L'UFC-Que Choisir demande notamment un "renforcement des procédures d'autorisation des pesticides", des "mesures préventives de protection des captages" et "une aide ciblée aux petites communes grâce à un relèvement de la redevance pour pollution diffuse" acquittée par les agriculteurs. Un dossier que l'ancienne ministre de la Transition écologique, Agnès Pannier-Runacher, avait indiqué souhaiter rouvrir, quelques mois avant la démission du gouvernement dont elle faisait partie.

Polluants éternels : les députés tentent de faire aboutir la taxe anti-PFAS

Dans le cadre de l’examen de la partie recettes du projet de loi de finances (PLF) pour 2026, les députés ont approuvé ce 17 novembre une nouvelle écriture de la taxe "pollueur-payeur" sur les PFAS, la loi du 27 février dernier visant à protéger la population des risques liés à ces "polluants éternels" étant considérée comme inopérante selon plusieurs d'entre eux. Cette loi d'initiative écologiste prévoit notamment une redevance que doivent payer les industriels dont les usines rejettent des PFAS dans l'eau, de 100 euros pour cent grammes, à compter de 2026. 

Mais son application n'étant toujours pas entérinée, la députée Anne-Cécile Violland (Horizons, parti d'Édouard Philippe), a proposé un amendement au PLF pour réécrire la mesure, qui "ne permettait ni d'identifier clairement les redevables, ni de calculer l'assiette de manière fiable", a-t-elle argué. Elle a défendu "quatre améliorations essentielles, à savoir une clarification du périmètre des redevables ; une taxation des rejets nets réels de PFAS, permettant de garantir une redevance juste et proportionnée ; une assiette de taxation opérationnelle et contrôlable, qui sécurise la manière dont les redevables déterminent et déclarent leurs rejets (…) ; enfin, une indexation sur l’inflation".

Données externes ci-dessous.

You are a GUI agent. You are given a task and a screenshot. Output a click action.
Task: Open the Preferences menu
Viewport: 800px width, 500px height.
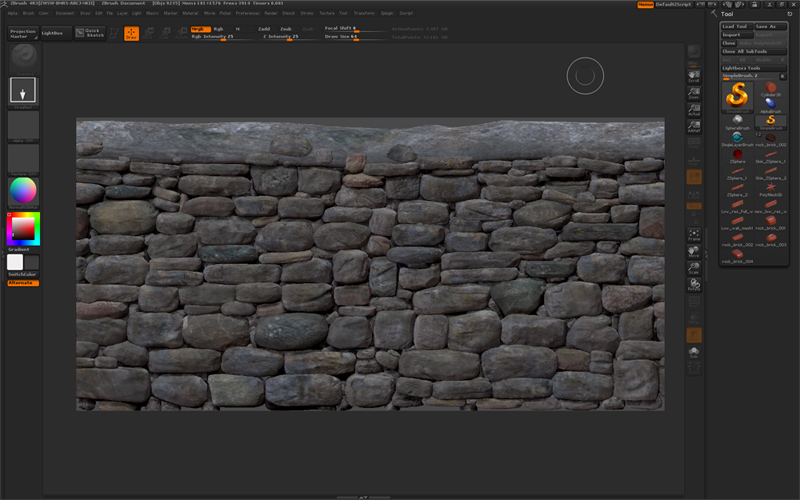[x=247, y=13]
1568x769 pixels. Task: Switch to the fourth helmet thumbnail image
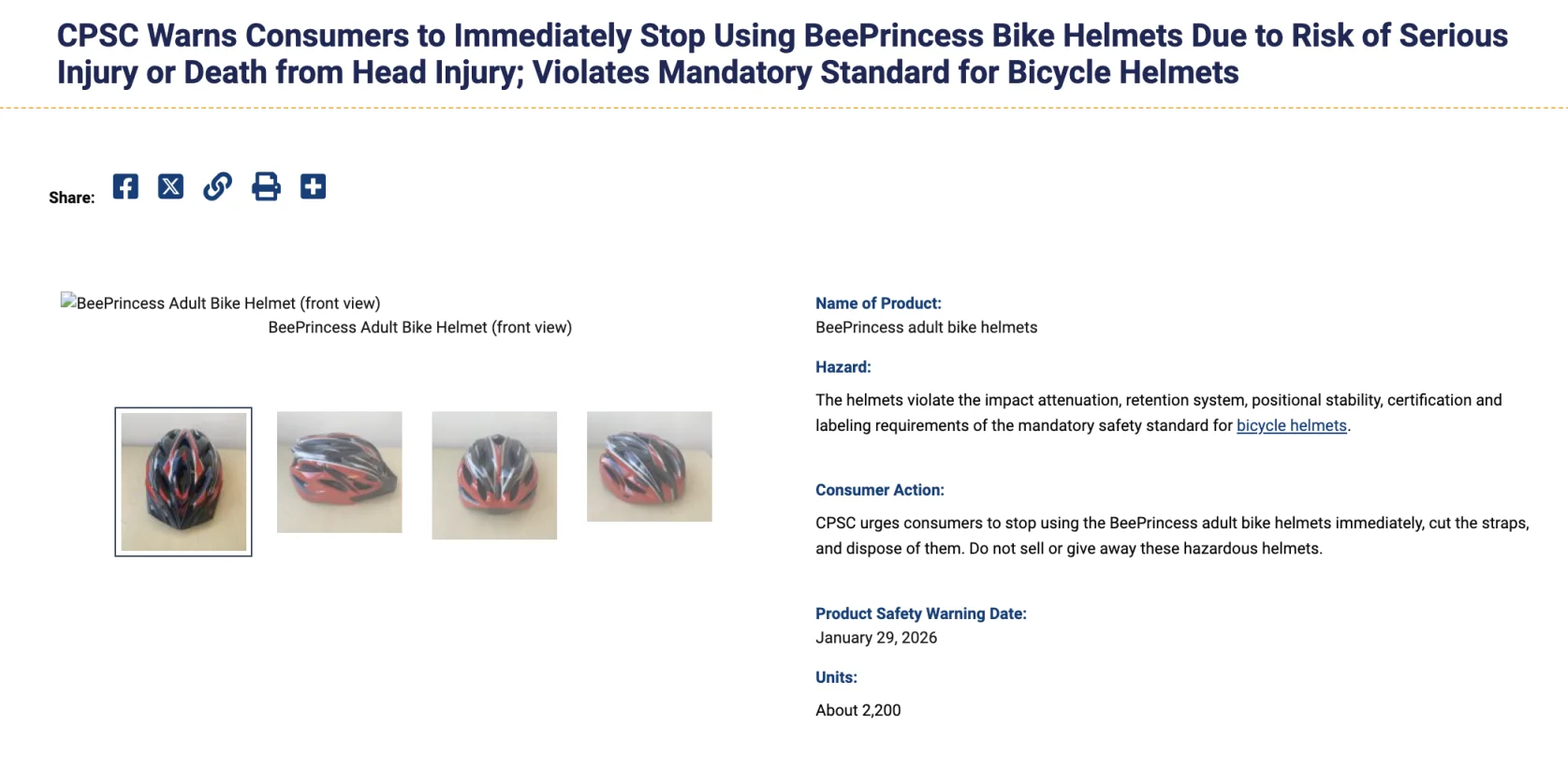click(x=649, y=466)
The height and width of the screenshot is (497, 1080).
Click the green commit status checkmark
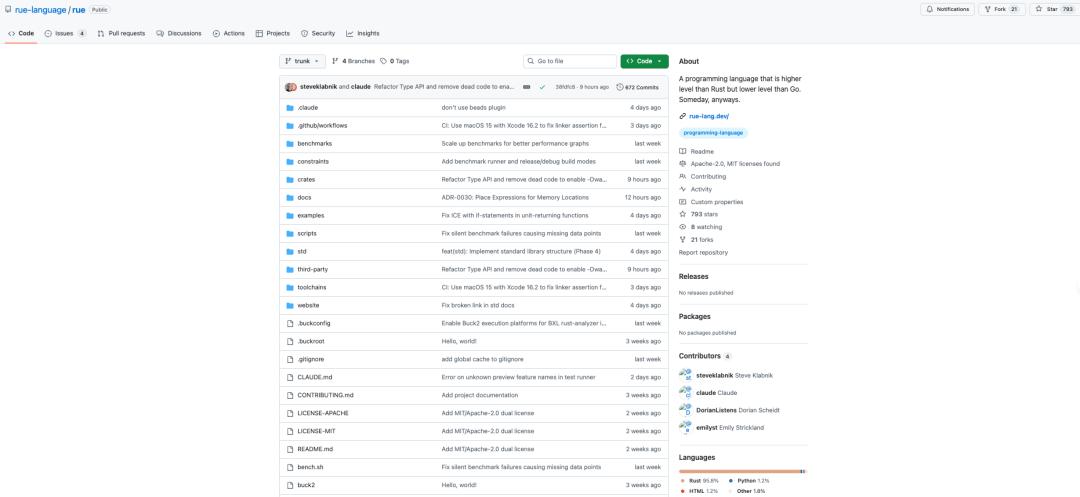(x=542, y=87)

La ministre des Comptes publics Amélie de Montchalin (Renaissance) s'est dite favorable, estimant que la redevance était aujourd'hui "inapplicable" et "qu'il n'y a rien de pire pour la confiance démocratique". Mais un autre avis favorable de la ministre a divisé jusque dans son camp, lorsqu'elle a approuvé un amendement LR visant à repousser d'un an l'entrée en vigueur de la redevance, au 1er janvier 2027, pour préparer le dispositif et que les entreprises puissent s'adapter. Une position qui a irrité dans les rangs du groupe écologiste : "tous les mois de retard (...) c'est plus de personnes qui ont des cancers, des problèmes de fertilité et qui meurent", a lancé Marie-Charlotte Garin, députée du groupe Ecologiste et Social. Mais aussi Agnès Pannier-Runacher (Renaissance), ex-ministre de la Transition écologique : "il me semblait que quand j'ai quitté mon ministère, tout était prêt", a-t-elle pointé. Et les députés Renaissance, MoDem et Horizons ont majoritairement voté avec la gauche pour maintenir une application dès 2026.